■ Extracted records:
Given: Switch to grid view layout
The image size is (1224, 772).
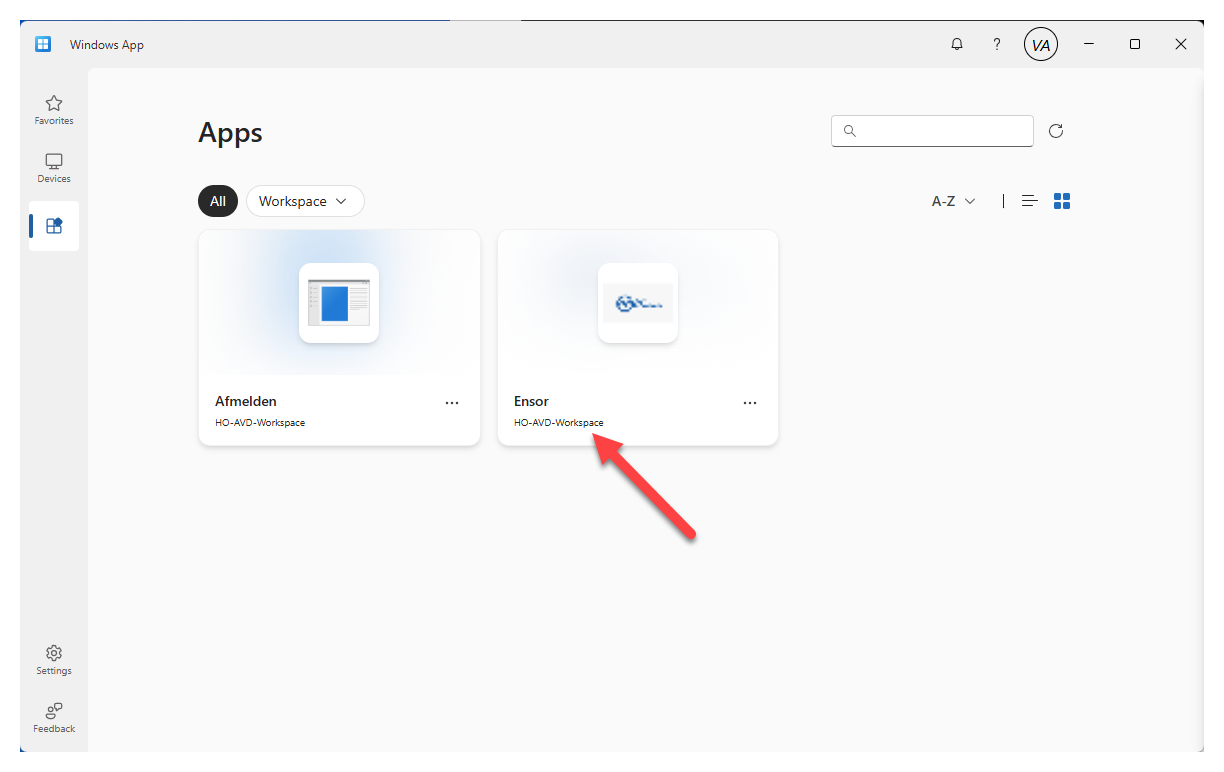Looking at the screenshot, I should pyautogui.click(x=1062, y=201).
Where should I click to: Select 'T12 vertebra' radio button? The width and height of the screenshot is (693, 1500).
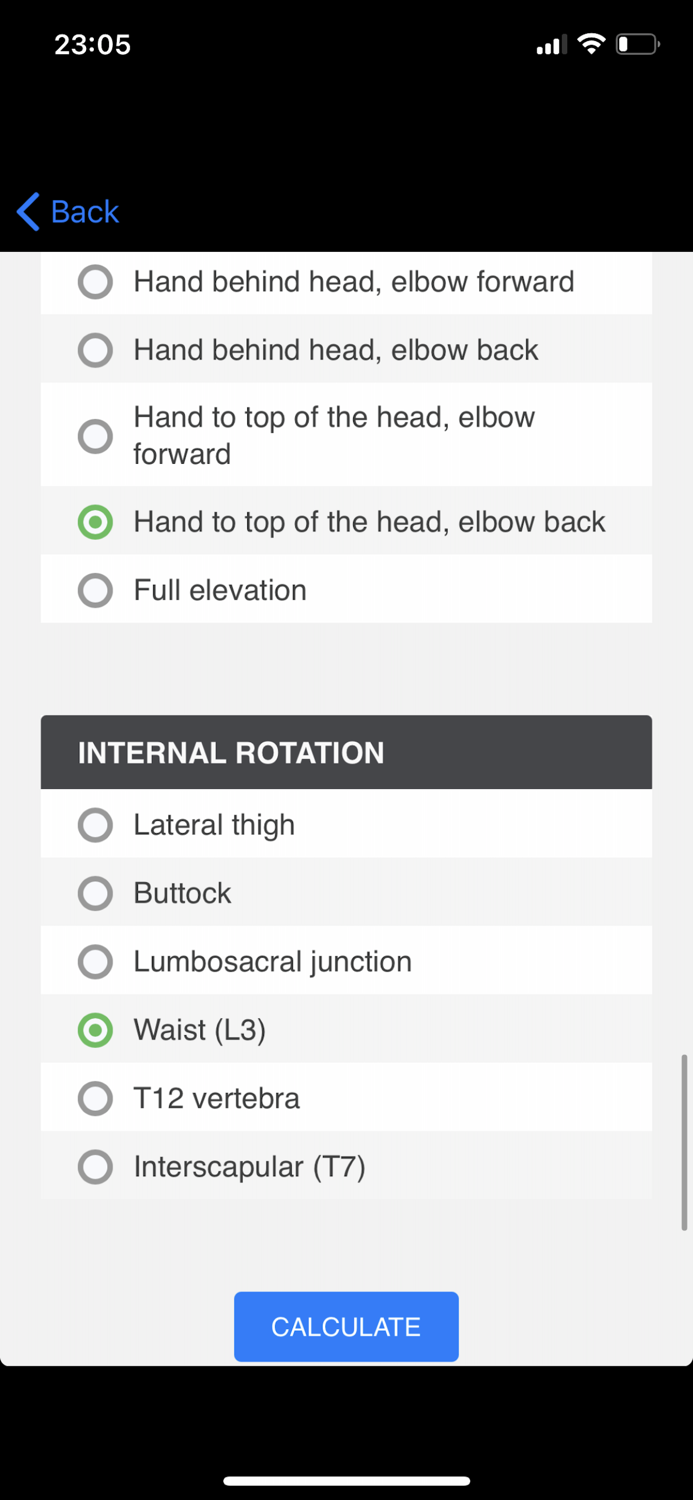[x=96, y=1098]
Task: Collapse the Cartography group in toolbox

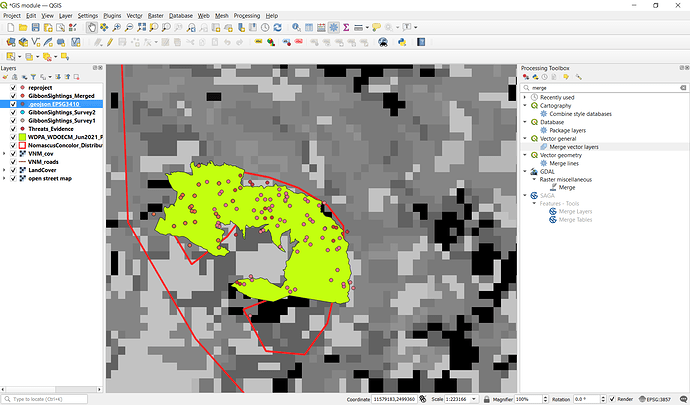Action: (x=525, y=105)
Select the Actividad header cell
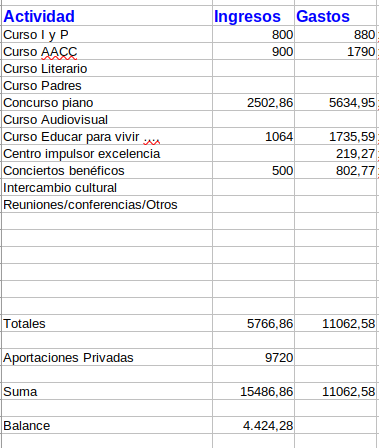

■ What is being asked:
Retype all the entries exactly; drop the pictures.

■ Written solution:
Given: Switch to grid view layout
The image size is (1224, 772).
Looking at the screenshot, I should pyautogui.click(x=1062, y=201).
Where should I click to: Select 'T12 vertebra' radio button? The width and height of the screenshot is (693, 1500).
[x=96, y=1098]
Task: Collapse the Cartography group in toolbox

Action: (x=525, y=105)
Select the Actividad header cell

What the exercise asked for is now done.